QT renders controls itself. On windows and on OS X, QT apps blend in seamlessly unless you manually change QT's current theme. This is means that QT and KDE are capable of mimicking these standard widgets exactly. So, I have to wonder whether you have any idea what you're talking about. It sounds like you're just saying shit, kid.

Re:Open Source Developers vs Commercial Developers (0)

Anonymous Coward | more than 6 years ago | (#24071507)

People can write their own widget theme engines; there are actually some pretty nice ones if you go to kde-look [kde-look.org] . You could argue there should be a better default, but there's actually a lot of people who like the default theme. Similarly, there's enough people who dislike the Mac and Windows guis that they theme it with third-party apps.

Comparing with the Mac is not really fair though. Apple spends a lot of money on UI design and not too many UI designers do open source work.

Re:Open Source Developers vs Commercial Developers (1)

cbreaker (561297) | more than 6 years ago | (#24071723)

Users expect more than Windows 2000 in the year 2008. I'd say the KDE 2 UI is more like Windows 2000 than anything else.

I think KDE 3 is pretty polished. It works, and apps written in QT all have a very similar look and feel. And with the theme add-on to make your GTK apps look like your QT apps, it even makes GTK stuff fit in to a good degree.

I think KDE 4 shows a lot of promise. I like the basic idea, and it looks nice. I expect that in a few releases of KDE 4, we'll be looking at a much more stable desktop system that I'll be happy to use. For now, I am using Gnome because it's more stable than KDE 4 but I get annoying with Gnome, so I look forward to perhaps KDE 4.5.

Re:Open Source Developers vs Commercial Developers (1)

clang_jangle (975789) | more than 6 years ago | (#24071747)

How is it possible that open source developers have been working on KDE for a decade now and they still can't come up with something remotely polished as Win2k was years ago?

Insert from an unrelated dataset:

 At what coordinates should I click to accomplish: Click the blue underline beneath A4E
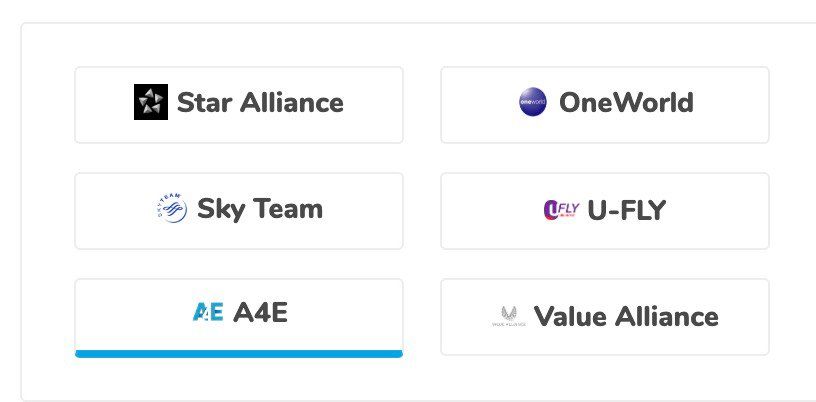coord(239,353)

I could be wrong, but I do believe that most (if not all) of the people working on KDE/qt itself are working for Trolltech, and do get paid for it. Also, I don't think I'd agree with the rest of your conclusions. You're comparing DEs which are integrated into their corresponding OSs with a DE designed to be a modular add-on for several OSs. That makes it a lot more challenging in a number of ways. Also, you are probably grouping a lot of independently built qt apps together with KDE. It just isn't that simple. KDE has to work with all the *nix distros. I expect that building a single interface to work with a single OS is perhaps 5% of the job the KDE devs have to do. So I'd say you've got it backwards -- a better question might be, "with only one little OS to focus upon, why on earth can't Vista's be the most perfect windows UI yet?", or even "why can't Aqua be the last word in flexibility and customizability?".

only mistake. (5, Insightful)

Anonymous Coward | more than 6 years ago | (#24071069)

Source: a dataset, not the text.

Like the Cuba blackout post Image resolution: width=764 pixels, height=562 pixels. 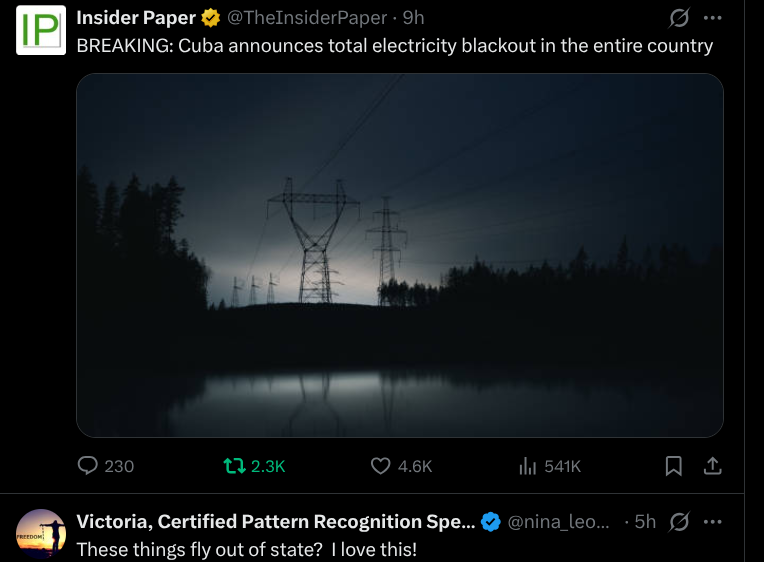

I certainly don't think KDE 4.0 was a mistake beyond calling it "4.0" which led a bunch of idiots to expect something "finished", and that despite the up-front warnings that it wasn't finished.

It's a clear design improvement on 3.x in every way (though I don't particularly like or use the new desktop with its "plasmoids", I didn't like the 3.x desktop either, and the 4.x desktop can emulate it trivially - desktops widgets are just pointless, you just don't see them or the desktop for 99.9% of the time you're using the computer), it's just not stable yet.

Re:only mistake. (1)

xaxa (988988) | more than 6 years ago | (#24071397)

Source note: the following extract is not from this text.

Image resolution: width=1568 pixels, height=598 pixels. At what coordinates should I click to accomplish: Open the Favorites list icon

I certainly don't think KDE 4.0 was a mistake beyond calling it "4.0" which led a bunch of idiots to expect something "finished", and that despite the up-front warnings that it wasn't finished.

Spot on! I'm not an idiot, but I wasn't really paying attention to KDE development in the last 6 months. I installed Ubuntu on a new PC yesterday, and noticed the "KDE 4" option, so I chose it. I didn't like it, KDE 3 was installed instead this morning. 4 had lots of minor bugs and a few bigger ones, things that just weren't finished, or were in KDE 3 but aren't in 4 (particularly customisation dialogues). It felt like actual beta software (before that word was 'cool'), it mostly worked, but there were things you could see needed fixing, and some gaps.

I don't know why they released before (IMO) they were ready. Where's the pressure coming from?

Re:only mistake. (1)

penix1 (722987) | more than 6 years ago | (#24071653)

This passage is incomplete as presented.